> _What is required_
Rewrite the data below, changing "symbol" to "icon" wherever it occurs and leaving everything else untouched. Omit the pictures.
## begin
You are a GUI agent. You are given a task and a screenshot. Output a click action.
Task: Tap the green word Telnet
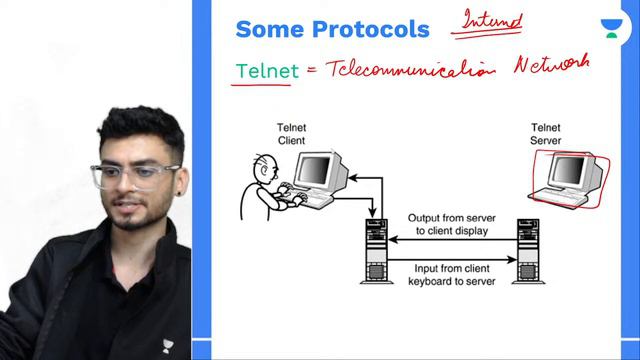[261, 72]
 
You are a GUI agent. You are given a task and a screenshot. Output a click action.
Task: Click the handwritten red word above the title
[491, 19]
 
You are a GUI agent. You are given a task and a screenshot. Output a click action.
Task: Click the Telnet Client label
[291, 134]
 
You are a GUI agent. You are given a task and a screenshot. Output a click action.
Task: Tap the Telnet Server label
[546, 134]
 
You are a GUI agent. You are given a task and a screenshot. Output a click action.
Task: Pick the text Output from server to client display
[447, 224]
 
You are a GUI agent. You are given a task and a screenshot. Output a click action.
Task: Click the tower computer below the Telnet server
[527, 251]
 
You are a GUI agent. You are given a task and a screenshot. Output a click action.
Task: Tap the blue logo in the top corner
[610, 28]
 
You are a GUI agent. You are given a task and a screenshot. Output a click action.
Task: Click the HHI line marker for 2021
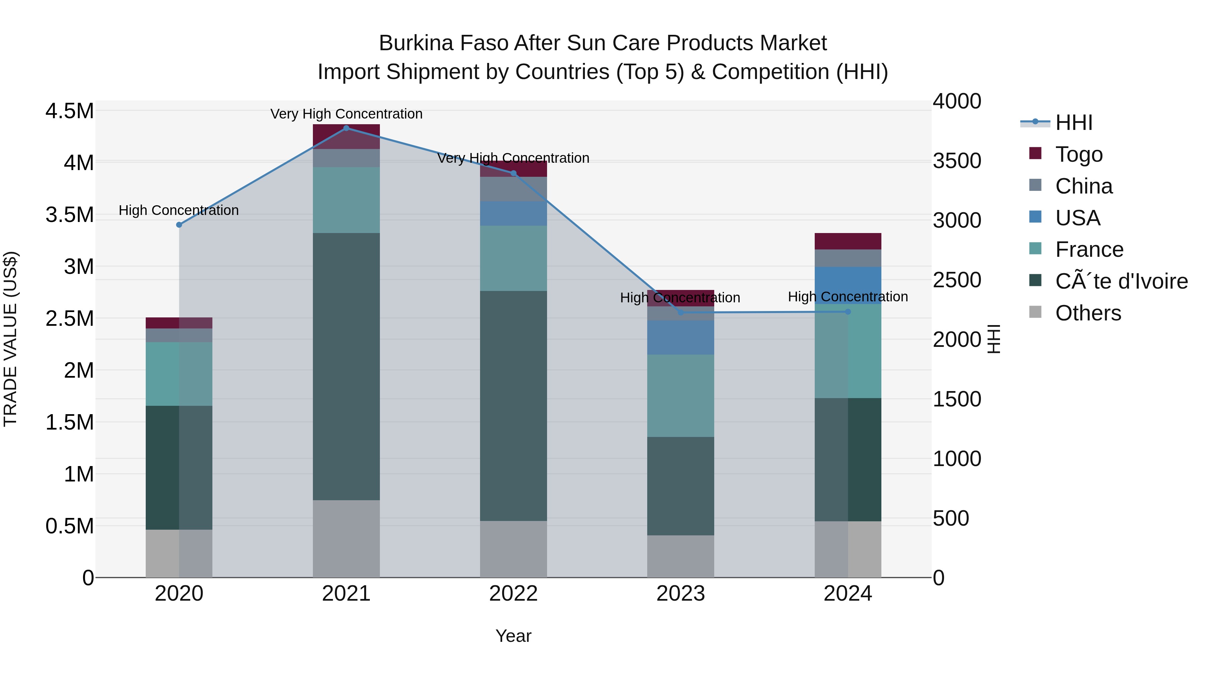coord(346,128)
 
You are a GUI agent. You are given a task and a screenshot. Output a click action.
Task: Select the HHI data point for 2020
coord(179,225)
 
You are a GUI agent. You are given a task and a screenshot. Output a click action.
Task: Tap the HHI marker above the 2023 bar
coord(681,313)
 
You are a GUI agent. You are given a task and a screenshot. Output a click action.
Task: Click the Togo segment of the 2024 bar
coord(848,241)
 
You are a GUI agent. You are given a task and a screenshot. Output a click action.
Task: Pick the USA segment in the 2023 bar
coord(680,337)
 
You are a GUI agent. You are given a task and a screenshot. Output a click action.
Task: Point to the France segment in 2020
coord(179,374)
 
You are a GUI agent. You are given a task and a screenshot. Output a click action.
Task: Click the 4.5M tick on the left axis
coord(69,111)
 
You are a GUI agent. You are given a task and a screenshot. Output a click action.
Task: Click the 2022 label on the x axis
coord(513,594)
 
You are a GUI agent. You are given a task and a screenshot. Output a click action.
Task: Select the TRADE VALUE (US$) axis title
coord(10,339)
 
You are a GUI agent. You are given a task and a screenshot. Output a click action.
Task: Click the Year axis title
coord(513,636)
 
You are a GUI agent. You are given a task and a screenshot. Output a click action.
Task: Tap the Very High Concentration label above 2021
coord(346,114)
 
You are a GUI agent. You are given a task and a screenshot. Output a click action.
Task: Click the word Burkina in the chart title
coord(416,43)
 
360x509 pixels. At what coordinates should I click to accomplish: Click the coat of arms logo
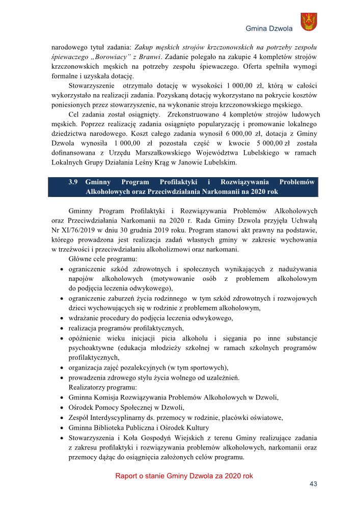tap(309, 21)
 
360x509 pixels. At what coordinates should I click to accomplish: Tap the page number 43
tap(313, 484)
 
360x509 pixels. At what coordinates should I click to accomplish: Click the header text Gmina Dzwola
tap(269, 29)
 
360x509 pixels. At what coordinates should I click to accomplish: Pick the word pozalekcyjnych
tap(140, 367)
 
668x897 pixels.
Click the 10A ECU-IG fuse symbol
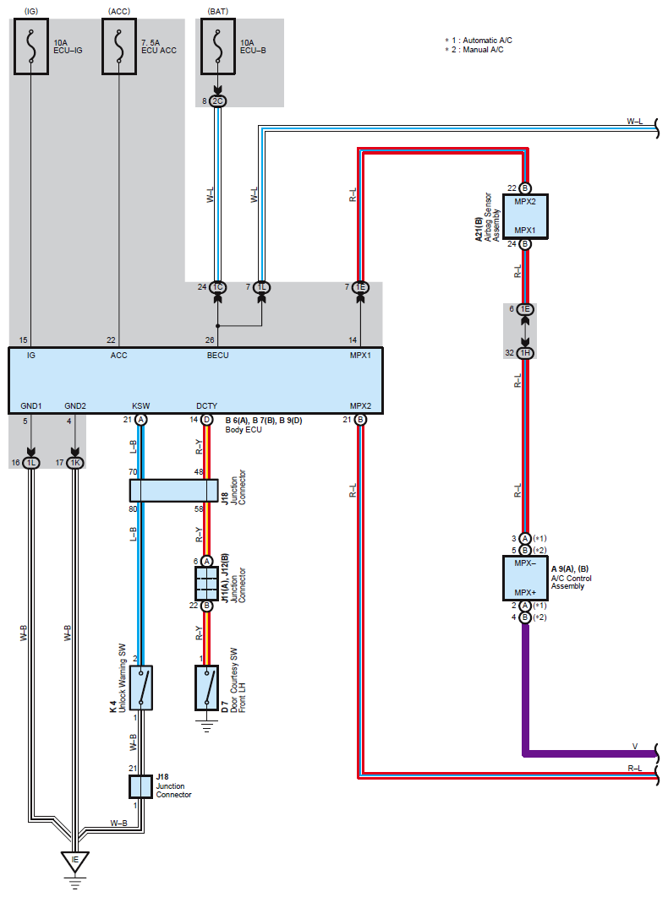31,46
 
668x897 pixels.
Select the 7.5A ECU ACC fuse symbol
119,46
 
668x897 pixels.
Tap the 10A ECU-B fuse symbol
217,46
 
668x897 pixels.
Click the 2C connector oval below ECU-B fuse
217,101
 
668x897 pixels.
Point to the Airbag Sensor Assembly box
525,216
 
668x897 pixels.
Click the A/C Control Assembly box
525,578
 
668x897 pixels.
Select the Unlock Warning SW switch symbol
141,688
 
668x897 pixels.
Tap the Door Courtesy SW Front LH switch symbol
207,688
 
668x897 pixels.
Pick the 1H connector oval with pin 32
525,353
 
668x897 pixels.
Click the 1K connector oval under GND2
75,462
## end
> _Solution to this task_
You are a GUI agent. You are given a task and a screenshot. Output a click action.
Task: Tap the green word Telnet
[261, 72]
 
You are a GUI agent. You are given a task and a screenshot. Output a click action.
Task: Click the handwritten red word above the title
[491, 19]
 
You are a GUI agent. You are given a task and a screenshot. Output a click action.
Task: Click the Telnet Client label
[291, 134]
 
You are a GUI agent. You are given a task and a screenshot. Output a click action.
Task: Tap the Telnet Server label
[546, 134]
 
You are a GUI agent. You are given a task and a screenshot. Output a click action.
Task: Pick the text Output from server to client display
[447, 224]
 
You are a GUI agent. You are given a task and a screenshot. Output a click action.
Task: Click the tower computer below the Telnet server
[527, 251]
 
You are a GUI agent. You are given a task and a screenshot. Output a click action.
Task: Tap the blue logo in the top corner
[610, 28]
 
You are a GUI agent. You are given a task and a screenshot. Output a click action.
Task: Click the HHI line marker for 2021
coord(346,128)
 
You are a GUI agent. You are given a task and a screenshot. Output a click action.
Task: Select the HHI data point for 2020
coord(179,225)
 
You are a GUI agent. You are given a task and a screenshot. Output a click action.
Task: Tap the HHI marker above the 2023 bar
coord(681,313)
 
You are a GUI agent. You are given a task and a screenshot. Output a click action.
Task: Click the Togo segment of the 2024 bar
coord(848,241)
 
You are a GUI agent. You are given a task and a screenshot. Output a click action.
Task: Pick the USA segment in the 2023 bar
coord(680,337)
 
You are a GUI agent. You are given a task and a screenshot. Output a click action.
Task: Point to the France segment in 2020
coord(179,374)
 
You are a GUI agent. You are given a task and a screenshot. Output a click action.
Task: Click the 4.5M tick on the left axis
coord(69,111)
 
You are a GUI agent. You are given a task and a screenshot. Output a click action.
Task: Click the 2022 label on the x axis
coord(513,594)
 
You are a GUI agent. You are given a task and a screenshot. Output a click action.
Task: Select the TRADE VALUE (US$) axis title
coord(10,339)
 
You are a GUI agent. You are given a task and a screenshot. Output a click action.
Task: Click the Year axis title
coord(513,636)
 
You are a GUI agent. You are given a task and a screenshot. Output a click action.
Task: Tap the Very High Concentration label above 2021
coord(346,114)
 
You are a GUI agent. You are given a task and a screenshot. Output a click action.
Task: Click the word Burkina in the chart title
coord(416,43)
 
360x509 pixels. At what coordinates should I click to accomplish: Click the coat of arms logo
tap(309, 21)
 
360x509 pixels. At what coordinates should I click to accomplish: Tap the page number 43
tap(313, 484)
 
360x509 pixels. At what coordinates should I click to accomplish: Click the header text Gmina Dzwola
tap(269, 29)
 
360x509 pixels. At what coordinates should I click to accomplish: Pick the word pozalekcyjnych
tap(140, 367)
 
668x897 pixels.
Click the 10A ECU-IG fuse icon
31,46
 
668x897 pixels.
Select the 7.5A ECU ACC fuse icon
119,46
 
668x897 pixels.
Tap the 10A ECU-B fuse icon
217,46
 
668x897 pixels.
Click the 2C connector oval below ECU-B fuse
217,101
 
668x897 pixels.
Point to the Airbag Sensor Assembly box
525,216
 
668x897 pixels.
Click the A/C Control Assembly box
525,578
 
668x897 pixels.
Select the Unlock Warning SW switch icon
141,688
 
668x897 pixels.
Tap the Door Courtesy SW Front LH switch icon
207,688
 
668x897 pixels.
Pick the 1H connector oval with pin 32
525,353
 
668x897 pixels.
Click the 1K connector oval under GND2
75,462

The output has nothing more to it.